# [Input for this task]
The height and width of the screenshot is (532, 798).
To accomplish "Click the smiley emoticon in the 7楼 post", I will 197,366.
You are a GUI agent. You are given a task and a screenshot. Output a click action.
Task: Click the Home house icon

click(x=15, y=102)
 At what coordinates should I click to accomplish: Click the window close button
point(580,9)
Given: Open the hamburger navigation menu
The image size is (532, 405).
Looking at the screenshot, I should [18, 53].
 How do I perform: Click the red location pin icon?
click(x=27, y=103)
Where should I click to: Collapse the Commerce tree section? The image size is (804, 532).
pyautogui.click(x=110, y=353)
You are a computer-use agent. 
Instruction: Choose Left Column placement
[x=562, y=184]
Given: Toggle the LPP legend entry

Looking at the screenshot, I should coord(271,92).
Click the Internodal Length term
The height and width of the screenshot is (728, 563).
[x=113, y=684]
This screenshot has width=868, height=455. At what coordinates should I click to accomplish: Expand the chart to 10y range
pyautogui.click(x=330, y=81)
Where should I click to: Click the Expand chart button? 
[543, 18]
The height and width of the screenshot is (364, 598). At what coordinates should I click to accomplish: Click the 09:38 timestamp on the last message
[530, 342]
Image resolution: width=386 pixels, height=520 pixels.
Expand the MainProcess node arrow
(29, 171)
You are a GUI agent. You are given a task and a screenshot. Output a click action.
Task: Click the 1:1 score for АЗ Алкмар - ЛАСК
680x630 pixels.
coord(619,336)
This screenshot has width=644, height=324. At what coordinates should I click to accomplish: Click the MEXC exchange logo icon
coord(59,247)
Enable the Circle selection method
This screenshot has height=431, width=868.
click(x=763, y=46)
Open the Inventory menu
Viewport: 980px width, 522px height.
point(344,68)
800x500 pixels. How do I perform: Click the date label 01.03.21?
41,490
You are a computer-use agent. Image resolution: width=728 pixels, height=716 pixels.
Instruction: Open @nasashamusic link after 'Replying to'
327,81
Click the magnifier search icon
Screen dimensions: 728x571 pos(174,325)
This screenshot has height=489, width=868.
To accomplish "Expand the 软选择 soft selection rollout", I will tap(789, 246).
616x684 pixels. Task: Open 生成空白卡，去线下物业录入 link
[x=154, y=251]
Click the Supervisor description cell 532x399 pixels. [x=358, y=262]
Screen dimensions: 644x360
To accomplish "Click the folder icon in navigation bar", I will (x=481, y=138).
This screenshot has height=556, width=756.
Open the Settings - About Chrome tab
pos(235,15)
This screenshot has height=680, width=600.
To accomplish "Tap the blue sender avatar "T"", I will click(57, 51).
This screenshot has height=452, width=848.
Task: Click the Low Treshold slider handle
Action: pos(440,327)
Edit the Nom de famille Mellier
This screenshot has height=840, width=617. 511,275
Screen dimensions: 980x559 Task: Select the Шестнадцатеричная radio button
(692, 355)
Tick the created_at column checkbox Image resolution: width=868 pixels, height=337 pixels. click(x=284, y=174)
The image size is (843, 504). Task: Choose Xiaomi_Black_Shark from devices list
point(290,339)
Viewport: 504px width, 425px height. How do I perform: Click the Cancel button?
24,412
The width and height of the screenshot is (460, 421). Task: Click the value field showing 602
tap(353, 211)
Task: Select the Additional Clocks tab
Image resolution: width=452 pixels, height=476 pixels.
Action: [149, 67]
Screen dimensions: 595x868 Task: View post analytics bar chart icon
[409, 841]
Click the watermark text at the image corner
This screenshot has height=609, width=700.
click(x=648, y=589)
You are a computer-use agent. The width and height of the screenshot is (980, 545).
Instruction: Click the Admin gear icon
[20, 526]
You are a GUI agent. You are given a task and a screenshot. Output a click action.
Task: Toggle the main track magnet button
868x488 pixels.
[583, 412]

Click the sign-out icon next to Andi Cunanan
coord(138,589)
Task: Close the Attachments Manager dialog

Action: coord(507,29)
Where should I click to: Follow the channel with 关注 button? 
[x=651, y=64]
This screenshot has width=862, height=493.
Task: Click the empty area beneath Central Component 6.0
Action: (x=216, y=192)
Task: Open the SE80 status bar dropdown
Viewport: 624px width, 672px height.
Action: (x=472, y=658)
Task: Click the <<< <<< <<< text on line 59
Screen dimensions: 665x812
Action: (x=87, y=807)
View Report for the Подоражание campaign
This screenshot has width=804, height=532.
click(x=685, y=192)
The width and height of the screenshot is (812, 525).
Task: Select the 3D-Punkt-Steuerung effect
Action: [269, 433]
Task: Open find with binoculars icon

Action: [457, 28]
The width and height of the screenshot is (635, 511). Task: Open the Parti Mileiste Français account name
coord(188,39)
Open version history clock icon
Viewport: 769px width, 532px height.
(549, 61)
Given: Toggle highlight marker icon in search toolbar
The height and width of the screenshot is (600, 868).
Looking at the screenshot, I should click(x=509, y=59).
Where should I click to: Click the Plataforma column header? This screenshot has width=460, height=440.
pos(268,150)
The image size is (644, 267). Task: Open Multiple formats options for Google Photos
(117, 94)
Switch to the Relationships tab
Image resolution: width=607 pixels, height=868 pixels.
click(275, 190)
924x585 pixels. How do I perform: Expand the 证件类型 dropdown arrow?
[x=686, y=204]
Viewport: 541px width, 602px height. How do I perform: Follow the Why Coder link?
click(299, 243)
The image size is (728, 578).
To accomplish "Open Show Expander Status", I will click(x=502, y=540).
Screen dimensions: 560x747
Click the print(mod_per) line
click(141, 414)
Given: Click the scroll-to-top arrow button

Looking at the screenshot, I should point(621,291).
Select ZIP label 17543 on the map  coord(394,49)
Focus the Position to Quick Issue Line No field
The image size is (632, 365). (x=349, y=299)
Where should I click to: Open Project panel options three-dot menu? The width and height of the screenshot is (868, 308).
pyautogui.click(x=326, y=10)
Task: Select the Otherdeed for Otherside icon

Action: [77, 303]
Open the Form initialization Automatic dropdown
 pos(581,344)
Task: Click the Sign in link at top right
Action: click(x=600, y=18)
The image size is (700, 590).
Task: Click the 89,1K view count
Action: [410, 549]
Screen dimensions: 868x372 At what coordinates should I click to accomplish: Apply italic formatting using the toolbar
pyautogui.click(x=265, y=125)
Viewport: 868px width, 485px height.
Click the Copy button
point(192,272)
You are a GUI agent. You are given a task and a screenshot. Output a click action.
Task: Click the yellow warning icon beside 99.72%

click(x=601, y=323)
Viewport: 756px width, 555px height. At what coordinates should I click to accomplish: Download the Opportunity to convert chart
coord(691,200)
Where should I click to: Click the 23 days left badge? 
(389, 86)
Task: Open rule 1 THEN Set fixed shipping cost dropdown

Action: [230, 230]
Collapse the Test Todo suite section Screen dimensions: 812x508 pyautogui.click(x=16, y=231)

# [What is being asked]
Print every record above once more, exactly as written.

# [Reply to the exercise]
The height and width of the screenshot is (532, 798).
To accomplish "Click the smiley emoticon in the 7楼 post", I will 197,366.
You are a GUI agent. You are given a task and a screenshot. Output a click action.
Task: Click the Home house icon

click(x=15, y=102)
 At what coordinates should I click to accomplish: Click the window close button
point(580,9)
Given: Open the hamburger navigation menu
The image size is (532, 405).
Looking at the screenshot, I should [18, 53].
 How do I perform: Click the red location pin icon?
click(x=27, y=103)
Where should I click to: Collapse the Commerce tree section? The image size is (804, 532).
pyautogui.click(x=110, y=353)
You are a computer-use agent. 
Instruction: Choose Left Column placement
[x=562, y=184]
Given: Toggle the LPP legend entry

Looking at the screenshot, I should coord(271,92).
Click the Internodal Length term
The height and width of the screenshot is (728, 563).
[x=113, y=684]
This screenshot has width=868, height=455. At what coordinates should I click to accomplish: Expand the chart to 10y range
pyautogui.click(x=330, y=81)
Where should I click to: Click the Expand chart button? 
[543, 18]
The height and width of the screenshot is (364, 598). At what coordinates should I click to accomplish: Click the 09:38 timestamp on the last message
[530, 342]
Image resolution: width=386 pixels, height=520 pixels.
Expand the MainProcess node arrow
(29, 171)
You are a GUI agent. You are given a task and a screenshot. Output a click action.
Task: Click the 1:1 score for АЗ Алкмар - ЛАСК
680x630 pixels.
coord(619,336)
This screenshot has width=644, height=324. At what coordinates should I click to accomplish: Click the MEXC exchange logo icon
coord(59,247)
Enable the Circle selection method
This screenshot has height=431, width=868.
click(x=763, y=46)
Open the Inventory menu
Viewport: 980px width, 522px height.
point(344,68)
800x500 pixels. How do I perform: Click the date label 01.03.21?
41,490
You are a computer-use agent. Image resolution: width=728 pixels, height=716 pixels.
Instruction: Open @nasashamusic link after 'Replying to'
327,81
Click the magnifier search icon
Screen dimensions: 728x571 pos(174,325)
This screenshot has height=489, width=868.
To accomplish "Expand the 软选择 soft selection rollout", I will tap(789, 246).
616x684 pixels. Task: Open 生成空白卡，去线下物业录入 link
[x=154, y=251]
Click the Supervisor description cell 532x399 pixels. [x=358, y=262]
Screen dimensions: 644x360
To accomplish "Click the folder icon in navigation bar", I will (x=481, y=138).
This screenshot has height=556, width=756.
Open the Settings - About Chrome tab
pos(235,15)
This screenshot has height=680, width=600.
To accomplish "Tap the blue sender avatar "T"", I will click(57, 51).
This screenshot has height=452, width=848.
Task: Click the Low Treshold slider handle
Action: pos(440,327)
Edit the Nom de famille Mellier
This screenshot has height=840, width=617. 511,275
Screen dimensions: 980x559 Task: Select the Шестнадцатеричная radio button
(692, 355)
Tick the created_at column checkbox Image resolution: width=868 pixels, height=337 pixels. click(x=284, y=174)
The image size is (843, 504). Task: Choose Xiaomi_Black_Shark from devices list
point(290,339)
Viewport: 504px width, 425px height. How do I perform: Click the Cancel button?
24,412
The width and height of the screenshot is (460, 421). Task: Click the value field showing 602
tap(353, 211)
Task: Select the Additional Clocks tab
Image resolution: width=452 pixels, height=476 pixels.
Action: [149, 67]
Screen dimensions: 595x868 Task: View post analytics bar chart icon
[409, 841]
Click the watermark text at the image corner
This screenshot has height=609, width=700.
click(x=648, y=589)
You are a computer-use agent. The width and height of the screenshot is (980, 545).
Instruction: Click the Admin gear icon
[20, 526]
You are a GUI agent. You are given a task and a screenshot. Output a click action.
Task: Toggle the main track magnet button
868x488 pixels.
[583, 412]

Click the sign-out icon next to Andi Cunanan
coord(138,589)
Task: Close the Attachments Manager dialog

Action: coord(507,29)
Where should I click to: Follow the channel with 关注 button? 
[x=651, y=64]
This screenshot has width=862, height=493.
Task: Click the empty area beneath Central Component 6.0
Action: (x=216, y=192)
Task: Open the SE80 status bar dropdown
Viewport: 624px width, 672px height.
Action: (x=472, y=658)
Task: Click the <<< <<< <<< text on line 59
Screen dimensions: 665x812
Action: (x=87, y=807)
View Report for the Подоражание campaign
This screenshot has width=804, height=532.
click(x=685, y=192)
The width and height of the screenshot is (812, 525).
Task: Select the 3D-Punkt-Steuerung effect
Action: [269, 433]
Task: Open find with binoculars icon

Action: [457, 28]
The width and height of the screenshot is (635, 511). Task: Open the Parti Mileiste Français account name
coord(188,39)
Open version history clock icon
Viewport: 769px width, 532px height.
(549, 61)
Given: Toggle highlight marker icon in search toolbar
The height and width of the screenshot is (600, 868).
Looking at the screenshot, I should click(x=509, y=59).
Where should I click to: Click the Plataforma column header? This screenshot has width=460, height=440.
pos(268,150)
The image size is (644, 267). Task: Open Multiple formats options for Google Photos
(117, 94)
Switch to the Relationships tab
Image resolution: width=607 pixels, height=868 pixels.
click(275, 190)
924x585 pixels. How do I perform: Expand the 证件类型 dropdown arrow?
[x=686, y=204]
Viewport: 541px width, 602px height. How do I perform: Follow the Why Coder link?
click(299, 243)
The image size is (728, 578).
To accomplish "Open Show Expander Status", I will click(x=502, y=540).
Screen dimensions: 560x747
Click the print(mod_per) line
click(141, 414)
Given: Click the scroll-to-top arrow button

Looking at the screenshot, I should point(621,291).
Select ZIP label 17543 on the map  coord(394,49)
Focus the Position to Quick Issue Line No field
The image size is (632, 365). (x=349, y=299)
Where should I click to: Open Project panel options three-dot menu? The width and height of the screenshot is (868, 308).
pyautogui.click(x=326, y=10)
Task: Select the Otherdeed for Otherside icon

Action: [77, 303]
Open the Form initialization Automatic dropdown
 pos(581,344)
Task: Click the Sign in link at top right
Action: click(x=600, y=18)
The image size is (700, 590).
Task: Click the 89,1K view count
Action: [410, 549]
Screen dimensions: 868x372 At what coordinates should I click to accomplish: Apply italic formatting using the toolbar
pyautogui.click(x=265, y=125)
Viewport: 868px width, 485px height.
Click the Copy button
point(192,272)
You are a GUI agent. You are given a task and a screenshot. Output a click action.
Task: Click the yellow warning icon beside 99.72%

click(x=601, y=323)
Viewport: 756px width, 555px height. At what coordinates should I click to accomplish: Download the Opportunity to convert chart
coord(691,200)
Where should I click to: Click the 23 days left badge? 
(389, 86)
Task: Open rule 1 THEN Set fixed shipping cost dropdown

Action: [230, 230]
Collapse the Test Todo suite section Screen dimensions: 812x508 pyautogui.click(x=16, y=231)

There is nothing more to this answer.